Eine gedeckte Tafel wartet auf die Gäste, perfekt zentralperspektivisch angeordnet stehen die Stühle bereit, doch niemand ist da. Sessel schweben über einem glänzenden Boden, der ganze Raum scheint über der Welt zu schweben, auch hier gibt es keine Menschen, die Sessel bleiben leer. Dunkle Flure, Durchgänge, Hintertreppen scheinen darauf zu warten, dass jemand sie benutzt, scheinen ein Geheimnis bereitzuhalten, ein helles Licht in einer Tür, einen rötlichen Schein, doch niemand kommt, um nachzusehen. Leere Schwimmbäder mit einer makellos glatten Wasseroberfläche, lange ist hier niemand mehr geschwommen, nur das Seerosenmuster an der Wand spiegelt sich im Wasser.
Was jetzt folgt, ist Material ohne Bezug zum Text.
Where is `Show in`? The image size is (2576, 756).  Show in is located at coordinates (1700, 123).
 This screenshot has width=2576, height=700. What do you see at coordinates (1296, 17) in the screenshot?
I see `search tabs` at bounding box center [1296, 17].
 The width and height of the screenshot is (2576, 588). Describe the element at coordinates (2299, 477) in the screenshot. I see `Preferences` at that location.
Auf der Bowlingbahn stehen alle Kegel bereit, aber keine Kugel berührt die Bahn, noch nicht einmal die Diskokugel an der Decke dreht sich. Leere Garderobenständer, das Schlüsselbord einer Hotelrezeption ohne einen einzigen Schlüssel, leere Wartesäle und Restaurants – wir blicken in menschenleere Räume, die darauf zu warten scheinen, dass jemand sie betritt und mit Leben füllt, aber keiner kommt, schon lange nicht mehr. Anna Lehmann-Brauns findet und erfindet Räume, in denen die Zeit stehen geblieben zu sein scheint, die wie Inseln in einer sich immer schneller bewegenden Gesellschaft wirken, vergessen von der funktionalen Dynamik der äußeren Welt.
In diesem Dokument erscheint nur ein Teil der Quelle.